The new emergency call feature is intended to help first responders locate someone if they get into a car wreck, or other accident, because it detects impact and change of speed.
Since Dec. 1, the Deschutes County 911 Dispatch Center has received 30 automatic emergency calls from skiers and snowboarders at Mt. Bachelor.
Deschutes County 911 Service District Director Sara Crosswhite said Friday the county saw its first case of a false 911 call in late November or early December.
On Mt. Bachelor, other than two cases in which people needed help because they were injured, the feature is making false calls to the 911 dispatch center when people wipe out or crash on their skis and snowboards.
Crosswhite says the dispatch center calls people back, in case it's a real emergency "So we started seeing this right when the mountain opened, people would call or have the accidental dials so we'd have to call them back. Other 911 centers reported they've been having the same experience, where they we're getting these calls."

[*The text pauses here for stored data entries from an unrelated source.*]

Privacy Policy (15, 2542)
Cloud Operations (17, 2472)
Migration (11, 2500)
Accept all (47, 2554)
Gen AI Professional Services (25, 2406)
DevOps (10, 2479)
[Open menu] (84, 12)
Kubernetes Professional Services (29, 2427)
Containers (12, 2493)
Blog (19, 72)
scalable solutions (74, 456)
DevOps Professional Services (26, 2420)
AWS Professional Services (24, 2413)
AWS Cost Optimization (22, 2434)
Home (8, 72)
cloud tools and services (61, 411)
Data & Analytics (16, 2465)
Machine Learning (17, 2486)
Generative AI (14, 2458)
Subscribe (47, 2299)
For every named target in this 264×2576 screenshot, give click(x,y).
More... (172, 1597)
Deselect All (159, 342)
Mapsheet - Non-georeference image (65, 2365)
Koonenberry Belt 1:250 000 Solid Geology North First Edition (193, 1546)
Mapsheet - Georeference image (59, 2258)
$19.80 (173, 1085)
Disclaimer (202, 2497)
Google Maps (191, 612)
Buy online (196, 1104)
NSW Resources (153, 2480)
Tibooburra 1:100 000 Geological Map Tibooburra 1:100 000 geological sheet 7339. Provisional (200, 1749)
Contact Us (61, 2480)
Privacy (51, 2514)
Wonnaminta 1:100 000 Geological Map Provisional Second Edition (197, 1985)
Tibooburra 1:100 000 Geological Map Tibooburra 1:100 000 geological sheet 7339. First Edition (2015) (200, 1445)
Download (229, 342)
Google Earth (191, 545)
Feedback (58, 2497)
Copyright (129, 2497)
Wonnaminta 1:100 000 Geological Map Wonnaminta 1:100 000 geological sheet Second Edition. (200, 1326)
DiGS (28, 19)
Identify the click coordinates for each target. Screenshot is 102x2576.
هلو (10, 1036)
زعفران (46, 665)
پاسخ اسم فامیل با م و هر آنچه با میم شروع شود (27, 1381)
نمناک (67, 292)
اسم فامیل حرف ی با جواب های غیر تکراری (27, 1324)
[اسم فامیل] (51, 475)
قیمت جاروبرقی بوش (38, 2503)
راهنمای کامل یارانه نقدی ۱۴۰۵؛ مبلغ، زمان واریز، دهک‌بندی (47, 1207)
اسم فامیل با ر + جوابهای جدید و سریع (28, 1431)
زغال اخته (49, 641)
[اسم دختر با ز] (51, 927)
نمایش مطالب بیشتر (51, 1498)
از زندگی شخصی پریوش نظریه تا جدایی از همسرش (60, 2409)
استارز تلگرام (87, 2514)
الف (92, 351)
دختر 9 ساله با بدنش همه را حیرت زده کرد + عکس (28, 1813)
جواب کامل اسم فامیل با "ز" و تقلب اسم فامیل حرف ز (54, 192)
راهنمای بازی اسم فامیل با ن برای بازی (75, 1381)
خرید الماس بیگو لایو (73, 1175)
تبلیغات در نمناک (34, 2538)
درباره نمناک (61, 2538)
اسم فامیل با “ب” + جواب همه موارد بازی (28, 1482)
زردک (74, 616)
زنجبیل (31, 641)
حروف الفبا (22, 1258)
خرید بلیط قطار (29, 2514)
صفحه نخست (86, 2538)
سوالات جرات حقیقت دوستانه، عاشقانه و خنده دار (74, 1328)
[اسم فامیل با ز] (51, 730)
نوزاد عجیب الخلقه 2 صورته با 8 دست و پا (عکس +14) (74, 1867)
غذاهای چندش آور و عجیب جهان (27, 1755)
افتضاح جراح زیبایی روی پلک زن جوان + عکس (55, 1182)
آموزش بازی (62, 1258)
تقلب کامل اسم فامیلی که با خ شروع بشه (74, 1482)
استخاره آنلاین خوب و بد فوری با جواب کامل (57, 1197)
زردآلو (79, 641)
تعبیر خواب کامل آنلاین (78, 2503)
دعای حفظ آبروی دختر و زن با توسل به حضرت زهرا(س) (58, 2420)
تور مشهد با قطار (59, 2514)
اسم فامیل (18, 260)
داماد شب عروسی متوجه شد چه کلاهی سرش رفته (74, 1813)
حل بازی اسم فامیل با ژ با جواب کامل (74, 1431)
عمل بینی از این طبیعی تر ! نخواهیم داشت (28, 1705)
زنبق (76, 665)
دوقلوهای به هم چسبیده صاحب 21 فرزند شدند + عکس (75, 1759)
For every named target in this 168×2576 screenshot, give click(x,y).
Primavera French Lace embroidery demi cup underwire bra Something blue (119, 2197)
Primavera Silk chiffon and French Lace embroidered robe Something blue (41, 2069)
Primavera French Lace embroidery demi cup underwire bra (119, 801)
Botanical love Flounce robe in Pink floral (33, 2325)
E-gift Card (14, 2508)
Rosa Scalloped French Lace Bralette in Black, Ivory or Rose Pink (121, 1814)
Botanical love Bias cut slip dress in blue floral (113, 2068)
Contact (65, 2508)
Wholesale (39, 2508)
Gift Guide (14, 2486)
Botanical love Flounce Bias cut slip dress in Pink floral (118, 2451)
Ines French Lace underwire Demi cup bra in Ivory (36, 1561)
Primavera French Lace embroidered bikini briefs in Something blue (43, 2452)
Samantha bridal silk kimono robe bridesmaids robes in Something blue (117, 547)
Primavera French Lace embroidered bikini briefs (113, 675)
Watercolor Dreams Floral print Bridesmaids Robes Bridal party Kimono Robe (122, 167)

The crash detection feature can be disabled in the settings. If the feature isn't disabled, after 10 seconds it'll start "whooping" at you, and you can disable it manually. After 20 seconds, an alert is sent to a dispatch center.
Situations like the one in Deschutes County aren't new. At least five counties in Colorado have been getting a record number of automated calls from skiers' iPhone's and Apple watches, including one county that took 71 calls in a single weekend. None of them involved an emergency.